The Families First Coronavirus Response Act (the Act) requires group health plans and health insurance issuers to cover testing for COVID-19, effective March 18, 2020. Group health plans include fully-insured, self-insured plans, and grandfathered plans of any size. Under the Act, diagnostic testing to determine whether a covered individual has COVID-19 and the administration of the testing must be provided at no cost (e.g., deductible, copayments, or coinsurance), without prior authorization or other medical management requirements. All respective costs must be covered by the plan.

The Act does not require employer group health plans to cover the costs for treatment of COVID-19. If the group health plan does cover the treatment, there is no requirement that such coverage be provided on a no-cost basis. Do note, fully insured plans may be under a state mandate to provide COVID-19 treatment at reduced or no cost to covered individuals. Self-insured plans should check with their claims administrator regarding the testing covered at no cost and work with their stop-loss carrier before providing coverage that is more generous than required under the Act.

To reflect these changes due to the COVID-19 pandemic and respective regulations, employers sponsoring group health plans will have to amend their plan documents, including the written plan document, accompanying summary plan description (SPD) and summary of benefits and coverage (SBC), to add the required COVID-19 testing provision and any benefit changes for coverage of treatment. Another area an employer should review and amend are any provisions regarding coverage during a leave of absence, furlough, or layoff. The Act enacts a new emergency paid sick leave and revises the Families Medical Leave Act (FMLA) for certain employers for leaves related to COVID-19. Employer can learn more about Expanded FMLA and Emergency Paid Sick Leave here. Additional considerations on how leaves, layoffs and furloughs impact employee’s health benefits can be found here.
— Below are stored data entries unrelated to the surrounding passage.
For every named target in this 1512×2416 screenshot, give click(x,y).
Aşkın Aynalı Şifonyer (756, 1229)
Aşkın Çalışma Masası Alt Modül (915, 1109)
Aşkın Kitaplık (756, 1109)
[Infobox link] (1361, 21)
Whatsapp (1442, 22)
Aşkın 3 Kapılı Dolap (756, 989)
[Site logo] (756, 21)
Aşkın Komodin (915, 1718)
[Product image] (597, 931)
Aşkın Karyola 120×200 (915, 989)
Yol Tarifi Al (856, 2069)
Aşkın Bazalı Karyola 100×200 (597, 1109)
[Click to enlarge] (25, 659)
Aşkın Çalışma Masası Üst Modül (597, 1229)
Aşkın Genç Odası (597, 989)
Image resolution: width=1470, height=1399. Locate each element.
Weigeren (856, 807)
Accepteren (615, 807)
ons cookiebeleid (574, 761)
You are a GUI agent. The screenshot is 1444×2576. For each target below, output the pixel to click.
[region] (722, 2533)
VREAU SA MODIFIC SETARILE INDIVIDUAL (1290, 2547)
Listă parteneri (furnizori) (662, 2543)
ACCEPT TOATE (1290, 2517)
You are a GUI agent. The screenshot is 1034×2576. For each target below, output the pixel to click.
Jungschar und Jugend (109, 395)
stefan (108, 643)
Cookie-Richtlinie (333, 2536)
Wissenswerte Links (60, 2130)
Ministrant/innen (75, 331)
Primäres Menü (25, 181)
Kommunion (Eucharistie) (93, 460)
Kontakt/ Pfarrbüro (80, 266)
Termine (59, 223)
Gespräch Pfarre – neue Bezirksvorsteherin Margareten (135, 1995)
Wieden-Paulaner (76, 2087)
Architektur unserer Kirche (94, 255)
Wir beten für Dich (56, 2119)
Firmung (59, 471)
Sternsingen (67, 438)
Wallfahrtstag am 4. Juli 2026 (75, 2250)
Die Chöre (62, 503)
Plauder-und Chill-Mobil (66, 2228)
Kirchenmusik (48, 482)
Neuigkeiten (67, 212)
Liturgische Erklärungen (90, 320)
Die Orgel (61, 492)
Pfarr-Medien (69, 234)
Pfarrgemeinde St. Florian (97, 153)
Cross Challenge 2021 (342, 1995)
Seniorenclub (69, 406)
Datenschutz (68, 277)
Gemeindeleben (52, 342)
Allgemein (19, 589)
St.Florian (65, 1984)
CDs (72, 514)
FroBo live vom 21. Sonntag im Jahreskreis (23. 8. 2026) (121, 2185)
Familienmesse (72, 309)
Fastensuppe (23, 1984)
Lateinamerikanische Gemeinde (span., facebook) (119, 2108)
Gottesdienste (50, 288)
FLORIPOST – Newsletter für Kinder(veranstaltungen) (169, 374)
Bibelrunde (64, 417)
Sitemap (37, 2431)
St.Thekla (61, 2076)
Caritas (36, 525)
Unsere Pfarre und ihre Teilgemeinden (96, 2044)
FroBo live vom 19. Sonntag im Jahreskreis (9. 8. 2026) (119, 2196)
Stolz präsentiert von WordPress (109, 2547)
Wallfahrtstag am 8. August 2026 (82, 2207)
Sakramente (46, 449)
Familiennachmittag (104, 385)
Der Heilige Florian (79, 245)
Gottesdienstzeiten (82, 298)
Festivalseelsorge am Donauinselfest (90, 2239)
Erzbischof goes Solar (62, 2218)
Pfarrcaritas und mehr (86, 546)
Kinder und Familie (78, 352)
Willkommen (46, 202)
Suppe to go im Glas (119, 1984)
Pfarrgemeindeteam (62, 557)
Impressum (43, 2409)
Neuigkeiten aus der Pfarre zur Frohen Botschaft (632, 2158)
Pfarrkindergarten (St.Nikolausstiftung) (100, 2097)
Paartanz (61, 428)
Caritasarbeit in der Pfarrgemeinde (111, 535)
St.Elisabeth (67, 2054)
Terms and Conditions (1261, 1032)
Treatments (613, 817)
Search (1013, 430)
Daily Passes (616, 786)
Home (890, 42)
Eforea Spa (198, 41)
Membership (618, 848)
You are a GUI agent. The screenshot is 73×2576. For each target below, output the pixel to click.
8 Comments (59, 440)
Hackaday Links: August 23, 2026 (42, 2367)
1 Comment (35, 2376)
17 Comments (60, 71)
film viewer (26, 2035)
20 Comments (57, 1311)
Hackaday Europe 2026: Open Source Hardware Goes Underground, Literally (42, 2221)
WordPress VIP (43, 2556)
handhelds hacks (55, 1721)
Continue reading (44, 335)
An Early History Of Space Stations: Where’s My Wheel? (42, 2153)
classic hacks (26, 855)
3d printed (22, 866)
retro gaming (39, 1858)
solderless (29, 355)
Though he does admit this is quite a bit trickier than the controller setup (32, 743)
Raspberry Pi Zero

Employers will need to communicate these changes with plan participants, including employees, retirees, COBRA/continuation persons, and Qualified Medical Child Support Orders (QMCSO) alternate recipients. ERISA group health plans must notify plan participants by providing a summary of material modifications (SMM). SMMs must be furnished in a way “reasonably calculated to ensure actual receipt of the material.” As we are in a time of social distancing, with a lot of employees not actually being in the office, this could be accomplished through written messages (e.g., first class mail), electronic messages, postings, or old-fashioned phone messaging.

As the situation is constantly evolving with new legislation coming out from both the federal and state level, employers should keep an eye out for any future regulatory guidance.